Number of urban poor who get govt benefits may come down by more than half
An expert panel led by NITI Aayog member Bibek Debroy has fine-tuned a method recommended in 2011 by another panel to identify poor families in towns and cities.
india Updated: Oct 09, 2017 07:45 ISTHindustan Times, New Delhi

Urban households eligible for “automatic inclusion” in government-funded welfare schemes will come down from 18.1 million to 7.2 million if the government accepts a refined methodology recommended by an expert panel.
In terms of percentage, the number could decrease from 27.8% to 11.1%. There are 65.1 million urban households in India.
The committee, headed by NITI Aayog member and economist Bibek Debroy, was set up in January by the Union housing and urban affairs ministry. The panel’s goal is to fine-tune the method recommended in 2011 by another panel, led by SR Hashim, to identify poor families in towns and cities.

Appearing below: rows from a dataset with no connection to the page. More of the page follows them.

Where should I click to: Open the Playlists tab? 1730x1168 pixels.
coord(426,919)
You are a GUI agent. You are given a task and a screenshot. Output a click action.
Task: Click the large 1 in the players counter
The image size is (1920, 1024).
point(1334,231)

The panel pegged the overall number of urban households entitled to at least one government benefit, even if they don’t qualify under the “automatic inclusion” category, at 30.9%.
The previous figure calculated through the Hashim committee’s method was 35%. In rural areas, nearly half of the 180 million homes fall in this category.
“We are going through the Debroy panel’s report. No decision has been taken as yet,” said a senior ministry official.
Debroy was recently appointed chairman of the economic advisory council of the Prime Minister.
The prime minister’s office discussed the report in September and directed the housing and urban affairs ministry to make the findings public. The ministry hasn’t done it yet.
The Hashim panel’s methodology, which was used for conducting the socio-economic caste census (SECC) in urban areas, found 18.1 million households to be eligible for “automatic inclusion”. But in the villages, which have three times the number of homes than urban areas, the figure stood at a negligible 0.89%.
“In rural areas, the number of automatically included is less than 1%, in urban areas it is 27%,” a government official said.
The Hashim committee’s methodology warranted a relook because of the huge difference in the “automatic inclusion” figures in urban and rural areas, according to government officials.
The divergence is on account of the panel’s “automatic inclusion” criteria, which are expansive as they include all casual workers and other factors.
The Debroy panel, which modified the previous methodology, pegged the number of urban households that will automatically become eligible for benefits at 7.2 million or 11.1%.
It said all earning adult members of an urban family, even daily or irregular earners, should be dropped from the “automatic inclusion” list as their income doesn’t reflect their economic vulnerability.
It suggested incorporation of additional information and parameters to identify eligible beneficiaries such as credit card with defined credit limit, any member of household earning more than a given level of income each month, and paying income tax. “These parameters were factored in during the rural survey,” an official said.
So far, the housing and urban affairs ministry has not used the SECC data to identify beneficiaries for its pro-poor schemes such as Pradhan Mantri Awas Yojana (PMAY) and National Urban Livelihood Mission.
But the rural development ministry is using the SECC data for identification of beneficiaries for, say, PMAY, National Old Age Pension Scheme, and National Widow Pension Scheme.
The Hashim committee recommended a three-stage process to identify the urban poor. These were automatic exclusion, automatic inclusion and a scoring index. Any family is automatically identified as poor if it doesn’t have a home, any income or is headed by a woman or physically challenged person, according to the Hashim panel’s method.
A family is excluded automatically from the list if it owns a four-room home and any of these assets such as a car, air-conditioner or computer, or any of these three together — a fridge, a landline phone, a washing machine or a two wheeler.
The Debroy committee suggested families owning computers with internet connectivity or landline phone should not be “automatically excluded” from the urban poor list. It contended that possessing such assets does not indicate one’s economic power.
The panel felt that these assets facilitates “economic transactions efficiently” and promote “social interactions among people” and it will be “anachronistic” if they are used as a criterion for exclusion of a deserving person from social benefits.
The Hashim committee had recommended excluding such families.